It is only from our perspective that time is moving or flowing. Much like when a projector is turned on we see the people move on film.

Even more shockingly it went on to explain that this film roll could already be complete.

It is static stable but we are only able to view time from a linear perspective, which gives the illusion that time moves.
Yes, in our current understanding of time it wouldn't really be time travel. I find it to be a fantastic theory(the Many Worlds theory), because I like the idea(or illusion) of free will. But ultimately I just don't buy it. Sounds too much like something that was cooked up by scientists with too much time;) on their hands.

So the "film roll" concept of time where everything is fixed is also the theory that I think makes the most sense. So that brings me to the quote from Slaughterhouse-Five which I think illustrates that concept in a different but complimentary way to the film roll analogy:

"I am a Tralfamadorian, seeing all time as you might see a stretch of the Rocky Mountains. All time is all time. It does not change. It does not lend itself to warnings or explanations. It simply is."

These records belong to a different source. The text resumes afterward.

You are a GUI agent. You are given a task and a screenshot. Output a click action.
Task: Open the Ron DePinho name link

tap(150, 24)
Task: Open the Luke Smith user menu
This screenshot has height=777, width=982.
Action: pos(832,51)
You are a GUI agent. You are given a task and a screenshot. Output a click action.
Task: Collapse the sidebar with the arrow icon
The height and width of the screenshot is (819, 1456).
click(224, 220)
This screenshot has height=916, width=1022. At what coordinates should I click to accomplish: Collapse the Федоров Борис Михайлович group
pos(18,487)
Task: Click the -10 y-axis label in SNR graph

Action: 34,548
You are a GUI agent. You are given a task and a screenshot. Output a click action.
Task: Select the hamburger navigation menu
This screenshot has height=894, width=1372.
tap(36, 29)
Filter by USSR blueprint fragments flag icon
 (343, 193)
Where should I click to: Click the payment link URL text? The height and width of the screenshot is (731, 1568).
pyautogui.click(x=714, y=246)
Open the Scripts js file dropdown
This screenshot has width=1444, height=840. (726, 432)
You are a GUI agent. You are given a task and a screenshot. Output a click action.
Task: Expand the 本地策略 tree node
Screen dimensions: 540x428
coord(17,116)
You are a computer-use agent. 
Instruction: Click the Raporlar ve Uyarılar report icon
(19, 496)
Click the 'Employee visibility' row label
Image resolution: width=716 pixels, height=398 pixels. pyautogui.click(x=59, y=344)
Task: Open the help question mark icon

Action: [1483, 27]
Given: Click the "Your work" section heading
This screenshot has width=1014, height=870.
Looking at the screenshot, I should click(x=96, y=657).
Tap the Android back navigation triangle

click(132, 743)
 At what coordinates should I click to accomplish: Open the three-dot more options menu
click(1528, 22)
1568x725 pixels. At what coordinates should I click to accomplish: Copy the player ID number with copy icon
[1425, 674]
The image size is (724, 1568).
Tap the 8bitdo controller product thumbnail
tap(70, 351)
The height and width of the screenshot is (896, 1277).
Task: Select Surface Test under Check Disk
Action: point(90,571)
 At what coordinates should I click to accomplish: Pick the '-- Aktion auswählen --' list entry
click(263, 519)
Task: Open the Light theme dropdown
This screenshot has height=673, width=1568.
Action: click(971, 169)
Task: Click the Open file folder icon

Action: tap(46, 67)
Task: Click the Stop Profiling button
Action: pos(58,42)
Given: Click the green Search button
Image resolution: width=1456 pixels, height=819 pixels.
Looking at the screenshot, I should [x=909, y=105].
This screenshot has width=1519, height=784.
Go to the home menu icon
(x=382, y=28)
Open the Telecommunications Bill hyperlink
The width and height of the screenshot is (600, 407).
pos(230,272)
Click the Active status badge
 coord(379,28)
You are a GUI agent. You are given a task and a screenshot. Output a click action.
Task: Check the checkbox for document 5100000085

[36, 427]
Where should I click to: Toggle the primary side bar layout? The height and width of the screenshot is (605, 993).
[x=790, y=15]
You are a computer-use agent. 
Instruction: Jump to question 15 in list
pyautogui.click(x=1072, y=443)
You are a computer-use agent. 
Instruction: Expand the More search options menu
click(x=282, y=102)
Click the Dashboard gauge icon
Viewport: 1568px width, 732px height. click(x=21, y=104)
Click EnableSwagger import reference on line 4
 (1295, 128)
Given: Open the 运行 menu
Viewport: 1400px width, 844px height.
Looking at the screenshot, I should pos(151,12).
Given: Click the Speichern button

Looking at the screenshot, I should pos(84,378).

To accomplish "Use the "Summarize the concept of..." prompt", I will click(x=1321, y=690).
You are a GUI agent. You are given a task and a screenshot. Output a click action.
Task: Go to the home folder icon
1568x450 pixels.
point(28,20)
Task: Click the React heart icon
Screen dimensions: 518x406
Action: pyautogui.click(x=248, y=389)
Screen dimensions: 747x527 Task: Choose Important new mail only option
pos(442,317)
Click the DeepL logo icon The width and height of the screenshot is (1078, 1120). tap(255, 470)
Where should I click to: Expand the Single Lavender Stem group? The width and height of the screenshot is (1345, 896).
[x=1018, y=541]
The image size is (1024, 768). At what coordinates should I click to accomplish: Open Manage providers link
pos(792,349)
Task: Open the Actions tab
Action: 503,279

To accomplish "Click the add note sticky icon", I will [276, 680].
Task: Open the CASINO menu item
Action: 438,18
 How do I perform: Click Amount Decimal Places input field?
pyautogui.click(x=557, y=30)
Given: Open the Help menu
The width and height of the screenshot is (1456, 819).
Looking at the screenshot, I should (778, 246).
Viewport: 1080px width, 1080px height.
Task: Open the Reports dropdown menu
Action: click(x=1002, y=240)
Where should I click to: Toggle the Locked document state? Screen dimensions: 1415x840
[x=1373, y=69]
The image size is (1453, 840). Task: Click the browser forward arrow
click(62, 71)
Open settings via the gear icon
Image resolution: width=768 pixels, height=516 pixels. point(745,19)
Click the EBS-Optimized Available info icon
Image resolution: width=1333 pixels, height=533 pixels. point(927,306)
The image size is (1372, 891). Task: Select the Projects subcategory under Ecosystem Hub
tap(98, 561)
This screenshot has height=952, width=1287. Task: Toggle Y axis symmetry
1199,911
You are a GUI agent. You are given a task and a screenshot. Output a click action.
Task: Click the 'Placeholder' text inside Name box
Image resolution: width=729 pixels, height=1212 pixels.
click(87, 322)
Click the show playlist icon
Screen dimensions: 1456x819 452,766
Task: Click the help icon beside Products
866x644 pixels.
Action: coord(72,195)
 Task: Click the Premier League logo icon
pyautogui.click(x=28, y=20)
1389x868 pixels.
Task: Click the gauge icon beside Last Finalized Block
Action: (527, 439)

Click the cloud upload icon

"The most important thing I learned on Tralfamadore was that when a person dies he only appears to die. He is still very much alive in the past, so it is very silly for people to cry at his funeral. All moments, past, present and future, always have existed, always will exist. The Tralfamadorians can look at all the different moments just that way we can look at a stretch of the Rocky Mountains, for instance. They can see how permanent all the moments are, and they can look at any moment that interests them. It is just an illusion we have here on Earth that one moment follows another one, like beads on a string, and that once a moment is gone it is gone forever.
When a Tralfamadorian sees a corpse, all he thinks is that the dead person is in a bad condition in that particular moment, but that the same person is just fine in plenty of other moments. Now, when I myself hear that somebody is dead, I simply shrug and say what the Tralfamadorians say about dead people, which is "so it goes."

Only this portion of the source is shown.